29 June 2011

Parasitising Grandma – why alien eggs can be a sign of helpful families | Not Exactly Rocket Science | Discover Magazine

It seemed like such a simple story. Some birds lay their eggs in the nests of other birds of their own species. This practice, known as brood parasitism, foists the burden of parenthood onto other birds, who unwittingly devote their energies to raising someone else’s chicks. The exploiter wins; the victim loses.

This story is wrong, at least for eider ducks. Ralph Tiedemann from the University of Potsdam has shown that among these birds, brood parasites are most likely to target their own relatives, especially older ones who lay smaller clutches of eggs themselves. They aren’t putting their babies on the doorsteps of random strangers; they’re offering them to Grandma. The ‘victim’ isn’t really a victim; she’s the family babysitter.

When the time comes to breed, eider ducks tend to return to the place where they hatched. This trait brings several generations of eiders to the same place, and thousands of birds can gather in coastal islands.

Tiedemann worked with two such eider colonies: one that breeds in the Southern Baltic Sea, and another that nests on an airport runway in Northern Iceland. He took blood samples from 140 females and their 506 ducklings, and analysed seven parts of their genome to work out how related they were to one another.

He found that around a third of the nests contained at least one “parasitic” duckling, and in these nests, around 40% of the chicks had come from a different female. But the eiders are more likely to dump their eggs in the nest of a close relative than those of unrelated neighbours, something that Malte Andersson had found in a group of Canadian eiders in 2007. These eiders aren’t raising a stranger’s chicks – they’re probably raising their nieces, granddaughters or great-granddaughters.

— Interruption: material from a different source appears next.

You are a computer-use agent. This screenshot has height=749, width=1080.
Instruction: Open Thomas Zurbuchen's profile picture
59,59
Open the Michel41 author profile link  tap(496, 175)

Tiedemann also found that the eiders are more likely to raise parasitic ducklings, the older they get. Around one in six nests belonging to young females (three to six years old) contained parasitic chicks. That proportion doubled for females older than seven. Tiedemann even found three nests where every single duckling was an alien one – all of these nests belonged to very old eiders (15 years or older).

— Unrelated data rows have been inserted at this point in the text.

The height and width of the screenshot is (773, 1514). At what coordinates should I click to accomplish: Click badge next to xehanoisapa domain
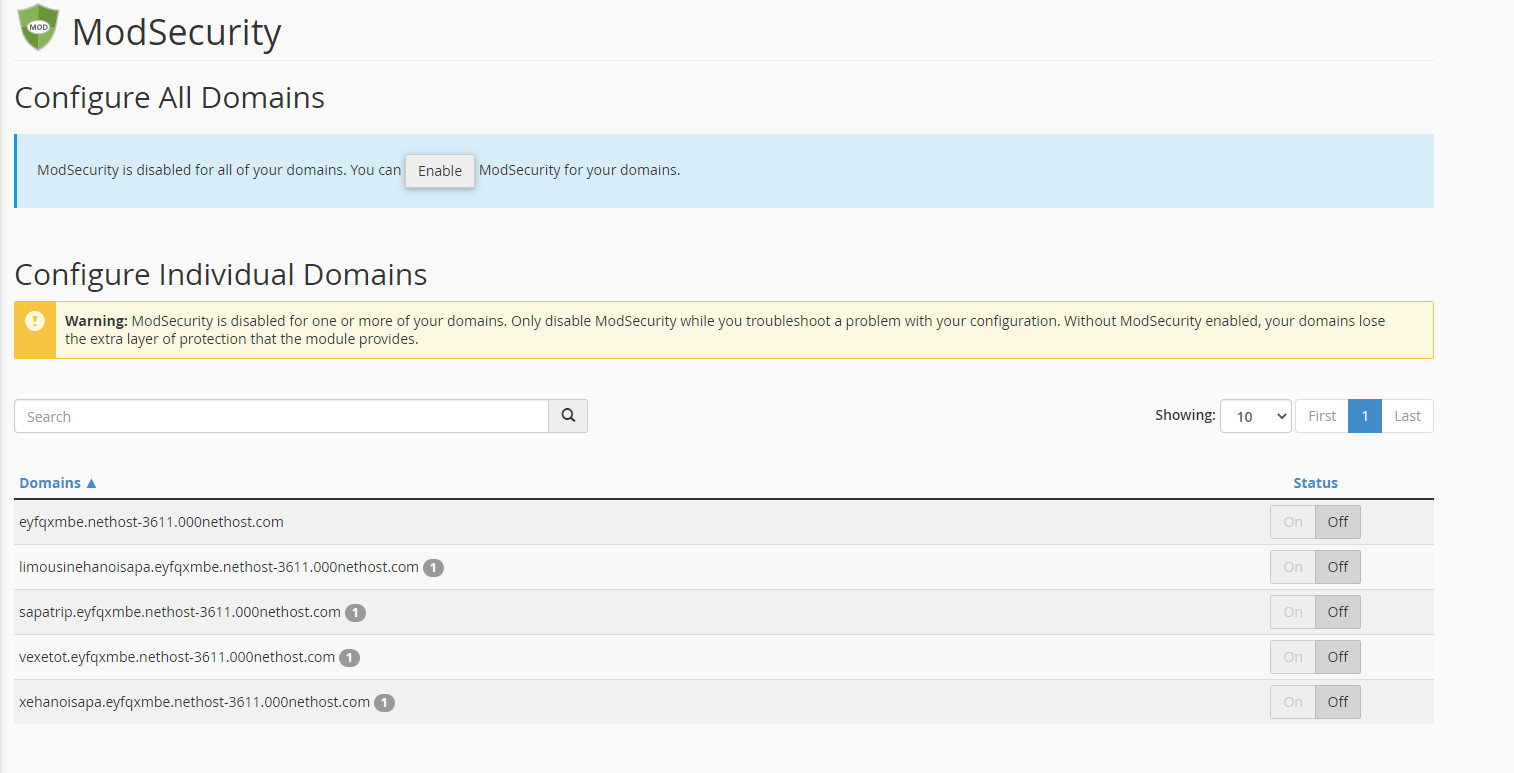[384, 703]
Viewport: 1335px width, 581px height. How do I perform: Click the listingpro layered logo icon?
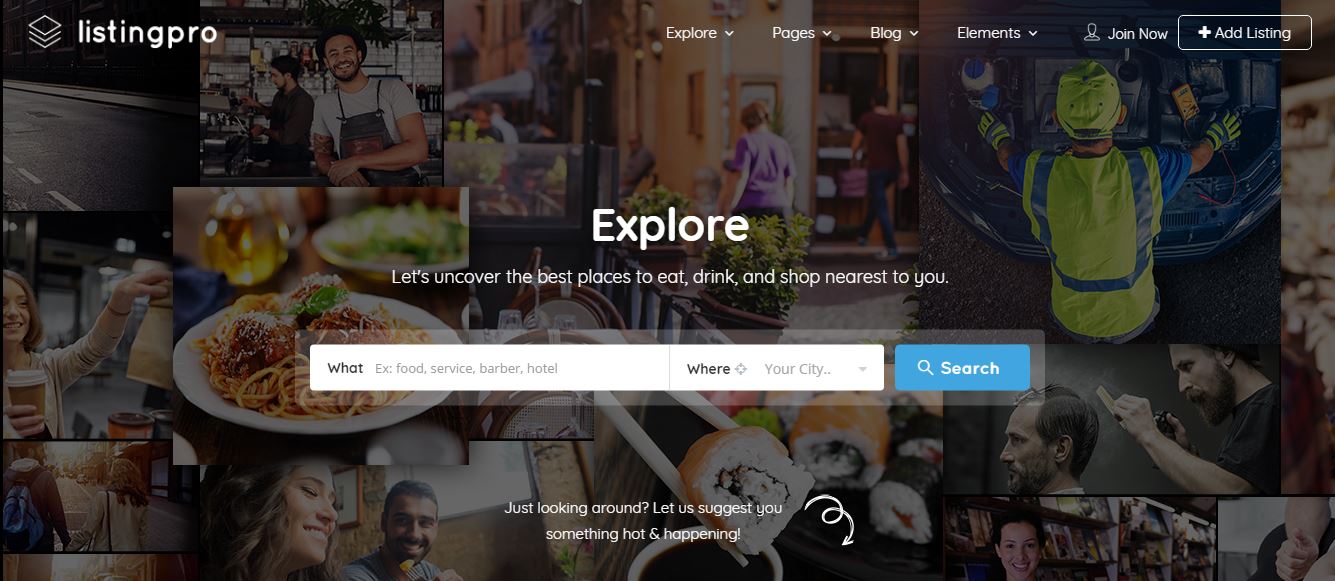point(46,33)
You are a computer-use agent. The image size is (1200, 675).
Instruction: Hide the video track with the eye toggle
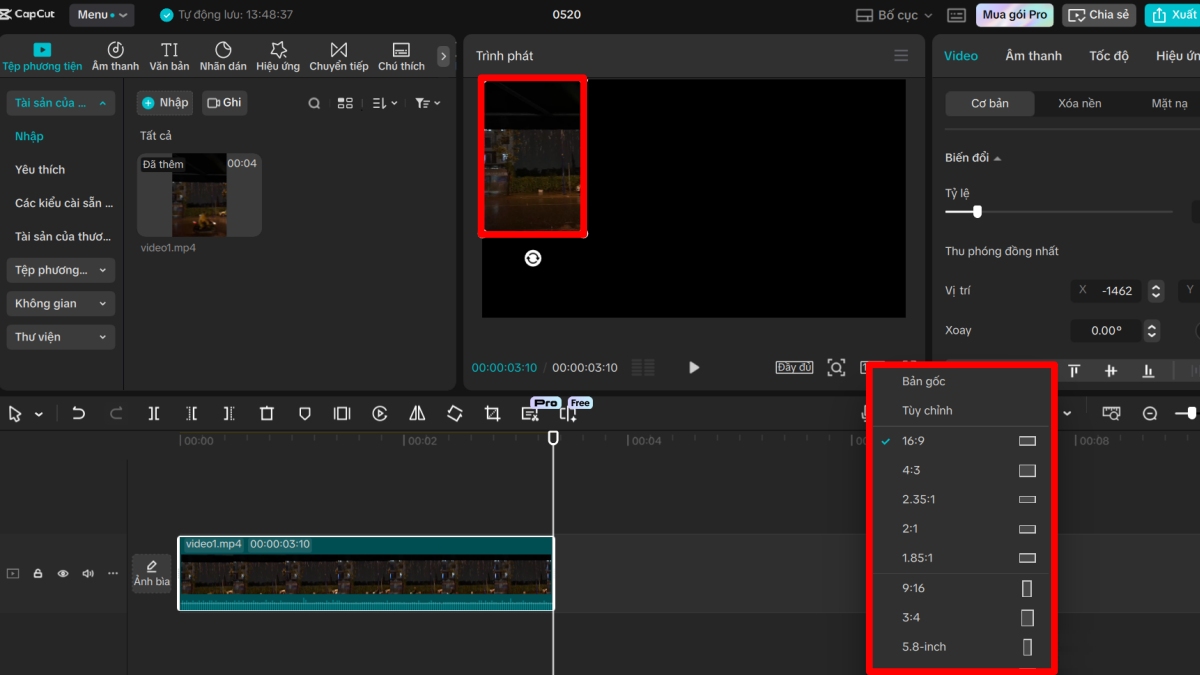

Older females lay fewer eggs than younger ones, but Tiedemann thinks that they can rear more chicks than they actually produce. Their best strategy for contributing to the next generation is help rear the chicks of relatives who bear many of the same genes. Meanwhile, younger females, who produce more eggs than they can care for, can entrust the surplus to their relatives.

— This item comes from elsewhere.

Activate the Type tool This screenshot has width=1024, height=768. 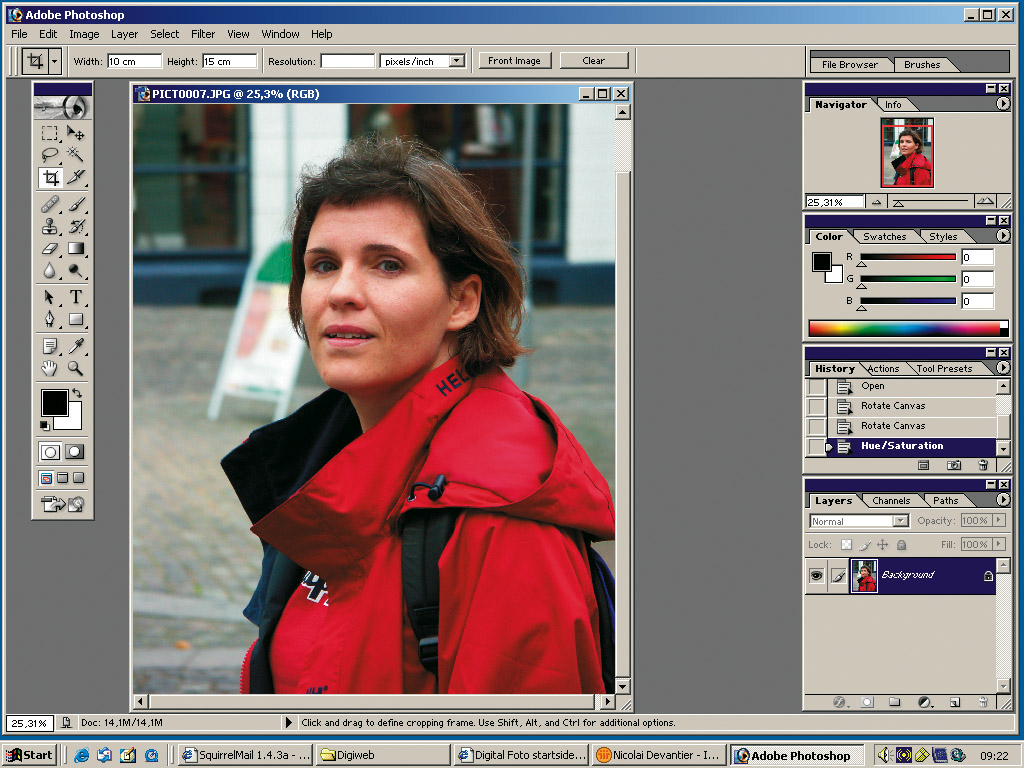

It’s not clear whether the same is true for other birds. Brood parasitism is remarkably common among birds in general, and ducks in particular. Scientists have documented the practice in 234 species of birds, a third of which are ducks. The eiders might be a special case, since they breed in big colonies that span the generations. But for them at least, brood parasitism is clearly not a simple case of grifters and marks. It’s more a case of families, cooperating across the generations.